We lost today. My middle school girls' basketball team is struggling. We have fourteen girls listed on our roster but only seven suited up for the contest this afternoon. Grades and illness have taken a toll on our record but we played really hard. When you lose three starters in junior high, the ability to score points is lost as well. We have another chance tomorrow and another game the day after that. These kids are as resilient as any bunch I've had. They celebrate little victories; Taraka shooting her first free throws of the year, Rachel snagging two rebounds in a quarter, etc. Winning is always more fun but competing when you are behind is a tremendous quality for any young athlete.
So much of what happens in coaching is out of the vision of the crowd or even the players. As my girls were filing out of the gym with their parents, I stayed behind and talked with the opposing coaches. They asked about some of our kids and I asked about their recent games. While we talked, I was watching something out of the corner of my eye. Melacyn is one of our gifted Biology teachers at Westbury Christian School and also my non-paid basketball scorebook keeper. During the game, her lovely daughter, Brooklynn, sat at the scorer's table with her mother and Linda, a math teacher who volunteers to keep the clock. Normally, we put out our very expensive scorer's table, complete with lights and rotating advertising. Since this was the only game in our gym today, we simply used a plastic table, the kind you eat lunch on at Sunday church dinners. Apparently, five year old Brooklynn mistook the white table for a sketch pad and either drew or wrote on the surface. When the final buzzer signaled the game's conclusion, Melacyn went to our cafeteria kitchen and brought back a bucket with water and some sort of cleansing agent. Under the very watchful eye of her mom, Brooklynn scrubbed the table. She wasn't happy about it but that was not the issue. Even though there was no damage to the table, Melacyn made sure that her daughter cleaned up her mess. And that's my lasting memory of the day. Melacyn could have simply told Brooklynn not to do it again but she reinforced the importance of correct behavior. If you were in Houston this afternoon, you also know that we are under a winter storm advisory and everyone was scurrying out to beat the freezing rain and sleet. Everyone, that is, except a mother and daughter. I appreciate that little piece of parenting that probably no one else witnessed.

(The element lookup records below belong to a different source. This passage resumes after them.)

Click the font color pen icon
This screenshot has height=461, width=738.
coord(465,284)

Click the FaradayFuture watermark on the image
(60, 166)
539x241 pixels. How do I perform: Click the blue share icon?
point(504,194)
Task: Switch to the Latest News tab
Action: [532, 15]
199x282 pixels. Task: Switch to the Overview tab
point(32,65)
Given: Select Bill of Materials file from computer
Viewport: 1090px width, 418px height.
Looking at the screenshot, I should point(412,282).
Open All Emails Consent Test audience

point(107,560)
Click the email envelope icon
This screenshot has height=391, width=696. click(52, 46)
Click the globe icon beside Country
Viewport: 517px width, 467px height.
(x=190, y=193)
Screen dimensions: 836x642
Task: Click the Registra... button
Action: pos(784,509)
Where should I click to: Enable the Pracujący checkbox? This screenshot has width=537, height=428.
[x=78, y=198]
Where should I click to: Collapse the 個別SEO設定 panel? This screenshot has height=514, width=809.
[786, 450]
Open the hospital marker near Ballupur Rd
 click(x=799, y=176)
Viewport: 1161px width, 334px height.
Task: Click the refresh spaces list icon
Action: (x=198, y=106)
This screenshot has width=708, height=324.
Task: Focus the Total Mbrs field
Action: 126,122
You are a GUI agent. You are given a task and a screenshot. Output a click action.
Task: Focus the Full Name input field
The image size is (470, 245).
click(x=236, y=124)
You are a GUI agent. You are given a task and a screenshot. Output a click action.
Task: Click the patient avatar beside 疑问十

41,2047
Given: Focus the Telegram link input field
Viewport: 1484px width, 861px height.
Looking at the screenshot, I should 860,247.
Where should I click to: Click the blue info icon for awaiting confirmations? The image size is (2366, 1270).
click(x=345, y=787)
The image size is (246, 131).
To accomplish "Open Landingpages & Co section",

That is what my mom would have done. Children need to be corrected whether they appreciate it or not- and what five year old does? Consider the following child rearing tip from the book of Hebrews, chapter 12 and verse 11:
"No discipline seems pleasant at the time, but painful. Later on, however, it produces a harvest of righteousness and peace for those who have been trained by it."
I guarantee you, Brooklynn thought washing that table was unpleasant but look what she is promised in the long run. I read several articles recently about a scandal in a Texas school involving the cheerleading squad. The district hired an investigator to look into the situation and one of his conclusions was that "adults have to be adults" when it comes to setting acceptable standards and the adults abdicated their responsibility. I know one adult who acted like an adult today. One day, her daughter will thank her.
Applicable quote of the day:
"Children are a great comfort in your old age- and they help you reach it faster, too."